[Task description]: Rewrite each of the items below, putting "Window" wherever "Viewport" appears and changing nothing else.

===== Available data

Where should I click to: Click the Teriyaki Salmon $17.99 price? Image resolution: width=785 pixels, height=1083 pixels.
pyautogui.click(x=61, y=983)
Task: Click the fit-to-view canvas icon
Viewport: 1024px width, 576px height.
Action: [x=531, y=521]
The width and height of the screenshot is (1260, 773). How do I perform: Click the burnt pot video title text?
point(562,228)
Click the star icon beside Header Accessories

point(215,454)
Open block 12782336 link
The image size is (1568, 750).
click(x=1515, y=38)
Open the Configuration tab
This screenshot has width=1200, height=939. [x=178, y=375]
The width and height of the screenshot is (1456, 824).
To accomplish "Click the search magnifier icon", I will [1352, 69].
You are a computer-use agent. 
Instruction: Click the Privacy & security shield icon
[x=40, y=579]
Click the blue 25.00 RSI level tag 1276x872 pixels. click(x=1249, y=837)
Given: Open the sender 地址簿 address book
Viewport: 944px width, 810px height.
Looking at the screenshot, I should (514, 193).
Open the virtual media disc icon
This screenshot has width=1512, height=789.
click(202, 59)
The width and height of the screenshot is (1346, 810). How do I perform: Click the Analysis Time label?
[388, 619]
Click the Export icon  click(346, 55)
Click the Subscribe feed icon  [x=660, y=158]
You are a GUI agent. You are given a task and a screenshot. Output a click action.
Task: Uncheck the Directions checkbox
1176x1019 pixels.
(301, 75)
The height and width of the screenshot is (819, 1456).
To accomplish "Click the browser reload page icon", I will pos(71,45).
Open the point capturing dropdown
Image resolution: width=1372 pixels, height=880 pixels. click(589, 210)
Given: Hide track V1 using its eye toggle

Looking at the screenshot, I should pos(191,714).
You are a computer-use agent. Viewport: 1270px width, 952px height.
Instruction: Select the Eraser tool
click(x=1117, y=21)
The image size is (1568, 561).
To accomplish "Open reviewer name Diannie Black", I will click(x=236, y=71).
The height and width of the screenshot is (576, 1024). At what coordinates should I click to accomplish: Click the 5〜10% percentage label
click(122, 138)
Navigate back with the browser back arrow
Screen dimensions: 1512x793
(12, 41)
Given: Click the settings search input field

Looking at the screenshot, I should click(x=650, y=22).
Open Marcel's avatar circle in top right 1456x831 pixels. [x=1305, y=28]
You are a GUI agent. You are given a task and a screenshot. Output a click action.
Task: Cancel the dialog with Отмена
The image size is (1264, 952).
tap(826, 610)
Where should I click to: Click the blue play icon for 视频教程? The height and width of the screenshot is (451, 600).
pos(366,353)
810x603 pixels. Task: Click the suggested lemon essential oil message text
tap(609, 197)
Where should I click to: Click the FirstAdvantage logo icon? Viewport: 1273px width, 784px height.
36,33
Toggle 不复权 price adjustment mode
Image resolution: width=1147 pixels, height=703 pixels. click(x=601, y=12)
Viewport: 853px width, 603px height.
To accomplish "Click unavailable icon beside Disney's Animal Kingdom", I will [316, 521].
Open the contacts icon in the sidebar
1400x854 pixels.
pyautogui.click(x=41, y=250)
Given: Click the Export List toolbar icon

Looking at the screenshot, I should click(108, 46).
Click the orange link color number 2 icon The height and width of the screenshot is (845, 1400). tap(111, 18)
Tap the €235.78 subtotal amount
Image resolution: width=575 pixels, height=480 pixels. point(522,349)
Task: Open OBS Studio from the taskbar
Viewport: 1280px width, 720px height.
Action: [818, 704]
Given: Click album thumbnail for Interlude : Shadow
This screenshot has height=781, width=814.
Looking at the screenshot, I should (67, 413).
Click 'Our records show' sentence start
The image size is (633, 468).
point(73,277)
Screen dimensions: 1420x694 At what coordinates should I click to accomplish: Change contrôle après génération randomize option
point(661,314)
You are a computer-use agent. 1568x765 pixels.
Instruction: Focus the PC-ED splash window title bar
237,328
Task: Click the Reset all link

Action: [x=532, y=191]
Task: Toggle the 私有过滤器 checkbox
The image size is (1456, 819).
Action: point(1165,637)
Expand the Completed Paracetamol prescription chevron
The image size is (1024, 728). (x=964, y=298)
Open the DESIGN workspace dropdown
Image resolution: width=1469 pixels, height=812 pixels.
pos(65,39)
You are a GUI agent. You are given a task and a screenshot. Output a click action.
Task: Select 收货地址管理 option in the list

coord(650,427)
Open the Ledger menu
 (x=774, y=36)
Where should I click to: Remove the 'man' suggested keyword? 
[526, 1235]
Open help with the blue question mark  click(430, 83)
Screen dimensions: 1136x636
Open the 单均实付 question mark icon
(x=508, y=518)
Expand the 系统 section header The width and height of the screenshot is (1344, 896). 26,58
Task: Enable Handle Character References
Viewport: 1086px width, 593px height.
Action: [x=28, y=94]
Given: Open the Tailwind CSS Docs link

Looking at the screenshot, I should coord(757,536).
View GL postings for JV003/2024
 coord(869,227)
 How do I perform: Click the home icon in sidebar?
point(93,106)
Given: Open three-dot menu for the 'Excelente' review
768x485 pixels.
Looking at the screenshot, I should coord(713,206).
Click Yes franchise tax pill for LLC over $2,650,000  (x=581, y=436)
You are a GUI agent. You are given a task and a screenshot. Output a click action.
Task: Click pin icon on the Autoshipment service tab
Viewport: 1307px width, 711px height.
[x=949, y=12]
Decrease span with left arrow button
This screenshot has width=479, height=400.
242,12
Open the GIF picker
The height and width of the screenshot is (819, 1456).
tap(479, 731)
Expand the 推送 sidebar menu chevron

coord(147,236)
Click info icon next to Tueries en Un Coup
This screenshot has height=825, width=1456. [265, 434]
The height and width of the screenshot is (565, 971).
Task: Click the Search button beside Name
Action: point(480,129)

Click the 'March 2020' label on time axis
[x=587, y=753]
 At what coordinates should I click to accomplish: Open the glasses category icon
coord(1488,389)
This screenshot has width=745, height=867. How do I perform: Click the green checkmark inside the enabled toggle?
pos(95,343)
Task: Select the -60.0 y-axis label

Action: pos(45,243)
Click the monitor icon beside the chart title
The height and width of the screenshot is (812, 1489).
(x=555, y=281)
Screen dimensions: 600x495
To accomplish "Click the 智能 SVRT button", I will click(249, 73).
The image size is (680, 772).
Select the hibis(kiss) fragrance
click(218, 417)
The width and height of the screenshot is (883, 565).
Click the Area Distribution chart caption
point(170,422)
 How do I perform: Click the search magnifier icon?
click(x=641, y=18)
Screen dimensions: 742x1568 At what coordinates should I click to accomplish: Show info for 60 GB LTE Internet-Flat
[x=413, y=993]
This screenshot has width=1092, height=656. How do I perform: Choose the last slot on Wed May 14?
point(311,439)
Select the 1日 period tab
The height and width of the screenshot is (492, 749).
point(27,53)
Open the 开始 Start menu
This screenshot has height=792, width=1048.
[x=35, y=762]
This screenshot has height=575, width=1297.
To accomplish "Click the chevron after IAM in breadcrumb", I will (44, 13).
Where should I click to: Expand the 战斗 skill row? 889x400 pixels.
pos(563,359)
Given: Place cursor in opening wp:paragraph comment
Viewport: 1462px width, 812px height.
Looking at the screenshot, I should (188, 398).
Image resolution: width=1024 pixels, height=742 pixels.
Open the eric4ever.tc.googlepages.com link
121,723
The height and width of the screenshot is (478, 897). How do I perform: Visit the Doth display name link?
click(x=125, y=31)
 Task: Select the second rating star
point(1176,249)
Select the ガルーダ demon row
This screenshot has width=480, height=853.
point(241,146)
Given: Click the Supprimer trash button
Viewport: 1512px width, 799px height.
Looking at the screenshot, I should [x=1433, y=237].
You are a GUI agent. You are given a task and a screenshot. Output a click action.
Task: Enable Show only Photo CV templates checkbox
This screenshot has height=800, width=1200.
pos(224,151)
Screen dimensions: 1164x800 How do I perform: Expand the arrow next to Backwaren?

==========

[Solution below]:
Where should I click to: Click the Teriyaki Salmon $17.99 price? Image resolution: width=785 pixels, height=1083 pixels.
pyautogui.click(x=61, y=983)
Task: Click the fit-to-view canvas icon
Window: 1024px width, 576px height.
Action: [x=531, y=521]
The width and height of the screenshot is (1260, 773). How do I perform: Click the burnt pot video title text?
point(562,228)
Click the star icon beside Header Accessories

point(215,454)
Open block 12782336 link
The image size is (1568, 750).
click(x=1515, y=38)
Open the Configuration tab
This screenshot has width=1200, height=939. [x=178, y=375]
The width and height of the screenshot is (1456, 824).
To accomplish "Click the search magnifier icon", I will [1352, 69].
You are a computer-use agent. 
Instruction: Click the Privacy & security shield icon
[x=40, y=579]
Click the blue 25.00 RSI level tag 1276x872 pixels. click(x=1249, y=837)
Given: Open the sender 地址簿 address book
Window: 944px width, 810px height.
Looking at the screenshot, I should (514, 193).
Open the virtual media disc icon
This screenshot has width=1512, height=789.
click(202, 59)
The width and height of the screenshot is (1346, 810). How do I perform: Click the Analysis Time label?
[388, 619]
Click the Export icon  click(346, 55)
Click the Subscribe feed icon  [x=660, y=158]
You are a GUI agent. You are given a task and a screenshot. Output a click action.
Task: Uncheck the Directions checkbox
1176x1019 pixels.
(301, 75)
The height and width of the screenshot is (819, 1456).
To accomplish "Click the browser reload page icon", I will pos(71,45).
Open the point capturing dropdown
Image resolution: width=1372 pixels, height=880 pixels. click(589, 210)
Given: Hide track V1 using its eye toggle

Looking at the screenshot, I should pos(191,714).
You are a computer-use agent. Window: 1270px width, 952px height.
Instruction: Select the Eraser tool
click(x=1117, y=21)
The image size is (1568, 561).
To accomplish "Open reviewer name Diannie Black", I will click(x=236, y=71).
The height and width of the screenshot is (576, 1024). At what coordinates should I click to accomplish: Click the 5〜10% percentage label
click(122, 138)
Navigate back with the browser back arrow
Screen dimensions: 1512x793
(12, 41)
Given: Click the settings search input field

Looking at the screenshot, I should click(x=650, y=22).
Open Marcel's avatar circle in top right 1456x831 pixels. [x=1305, y=28]
You are a GUI agent. You are given a task and a screenshot. Output a click action.
Task: Cancel the dialog with Отмена
The image size is (1264, 952).
tap(826, 610)
Where should I click to: Click the blue play icon for 视频教程? The height and width of the screenshot is (451, 600).
pos(366,353)
810x603 pixels. Task: Click the suggested lemon essential oil message text
tap(609, 197)
Where should I click to: Click the FirstAdvantage logo icon? Window: 1273px width, 784px height.
36,33
Toggle 不复权 price adjustment mode
Image resolution: width=1147 pixels, height=703 pixels. click(x=601, y=12)
Window: 853px width, 603px height.
To accomplish "Click unavailable icon beside Disney's Animal Kingdom", I will [316, 521].
Open the contacts icon in the sidebar
1400x854 pixels.
pyautogui.click(x=41, y=250)
Given: Click the Export List toolbar icon

Looking at the screenshot, I should click(108, 46).
Click the orange link color number 2 icon The height and width of the screenshot is (845, 1400). tap(111, 18)
Tap the €235.78 subtotal amount
Image resolution: width=575 pixels, height=480 pixels. point(522,349)
Task: Open OBS Studio from the taskbar
Window: 1280px width, 720px height.
Action: [818, 704]
Given: Click album thumbnail for Interlude : Shadow
This screenshot has height=781, width=814.
Looking at the screenshot, I should (67, 413).
Click 'Our records show' sentence start
The image size is (633, 468).
point(73,277)
Screen dimensions: 1420x694 At what coordinates should I click to accomplish: Change contrôle après génération randomize option
point(661,314)
You are a computer-use agent. 1568x765 pixels.
Instruction: Focus the PC-ED splash window title bar
237,328
Task: Click the Reset all link

Action: [x=532, y=191]
Task: Toggle the 私有过滤器 checkbox
The image size is (1456, 819).
Action: point(1165,637)
Expand the Completed Paracetamol prescription chevron
The image size is (1024, 728). (x=964, y=298)
Open the DESIGN workspace dropdown
Image resolution: width=1469 pixels, height=812 pixels.
pos(65,39)
You are a GUI agent. You are given a task and a screenshot. Output a click action.
Task: Select 收货地址管理 option in the list

coord(650,427)
Open the Ledger menu
 (x=774, y=36)
Where should I click to: Remove the 'man' suggested keyword? 
[526, 1235]
Open help with the blue question mark  click(430, 83)
Screen dimensions: 1136x636
Open the 单均实付 question mark icon
(x=508, y=518)
Expand the 系统 section header The width and height of the screenshot is (1344, 896). 26,58
Task: Enable Handle Character References
Window: 1086px width, 593px height.
Action: [x=28, y=94]
Given: Open the Tailwind CSS Docs link

Looking at the screenshot, I should coord(757,536).
View GL postings for JV003/2024
 coord(869,227)
 How do I perform: Click the home icon in sidebar?
point(93,106)
Given: Open three-dot menu for the 'Excelente' review
768x485 pixels.
Looking at the screenshot, I should coord(713,206).
Click Yes franchise tax pill for LLC over $2,650,000  (x=581, y=436)
You are a GUI agent. You are given a task and a screenshot. Output a click action.
Task: Click pin icon on the Autoshipment service tab
Window: 1307px width, 711px height.
[x=949, y=12]
Decrease span with left arrow button
This screenshot has width=479, height=400.
242,12
Open the GIF picker
The height and width of the screenshot is (819, 1456).
tap(479, 731)
Expand the 推送 sidebar menu chevron

coord(147,236)
Click info icon next to Tueries en Un Coup
This screenshot has height=825, width=1456. [265, 434]
The height and width of the screenshot is (565, 971).
Task: Click the Search button beside Name
Action: point(480,129)

Click the 'March 2020' label on time axis
[x=587, y=753]
 At what coordinates should I click to accomplish: Open the glasses category icon
coord(1488,389)
This screenshot has width=745, height=867. How do I perform: Click the green checkmark inside the enabled toggle?
pos(95,343)
Task: Select the -60.0 y-axis label

Action: pos(45,243)
Click the monitor icon beside the chart title
The height and width of the screenshot is (812, 1489).
(x=555, y=281)
Screen dimensions: 600x495
To accomplish "Click the 智能 SVRT button", I will click(249, 73).
The image size is (680, 772).
Select the hibis(kiss) fragrance
click(218, 417)
The width and height of the screenshot is (883, 565).
Click the Area Distribution chart caption
point(170,422)
 How do I perform: Click the search magnifier icon?
click(x=641, y=18)
Screen dimensions: 742x1568 At what coordinates should I click to accomplish: Show info for 60 GB LTE Internet-Flat
[x=413, y=993]
This screenshot has width=1092, height=656. How do I perform: Choose the last slot on Wed May 14?
point(311,439)
Select the 1日 period tab
The height and width of the screenshot is (492, 749).
point(27,53)
Open the 开始 Start menu
This screenshot has height=792, width=1048.
[x=35, y=762]
This screenshot has height=575, width=1297.
To accomplish "Click the chevron after IAM in breadcrumb", I will (44, 13).
Where should I click to: Expand the 战斗 skill row? 889x400 pixels.
pos(563,359)
Given: Place cursor in opening wp:paragraph comment
Window: 1462px width, 812px height.
Looking at the screenshot, I should (188, 398).
Image resolution: width=1024 pixels, height=742 pixels.
Open the eric4ever.tc.googlepages.com link
121,723
The height and width of the screenshot is (478, 897). How do I perform: Visit the Doth display name link?
click(x=125, y=31)
 Task: Select the second rating star
point(1176,249)
Select the ガルーダ demon row
This screenshot has width=480, height=853.
point(241,146)
Given: Click the Supprimer trash button
Window: 1512px width, 799px height.
Looking at the screenshot, I should [x=1433, y=237].
You are a GUI agent. You are given a task and a screenshot. Output a click action.
Task: Enable Show only Photo CV templates checkbox
This screenshot has height=800, width=1200.
pos(224,151)
Screen dimensions: 1164x800 How do I perform: Expand the arrow next to Backwaren?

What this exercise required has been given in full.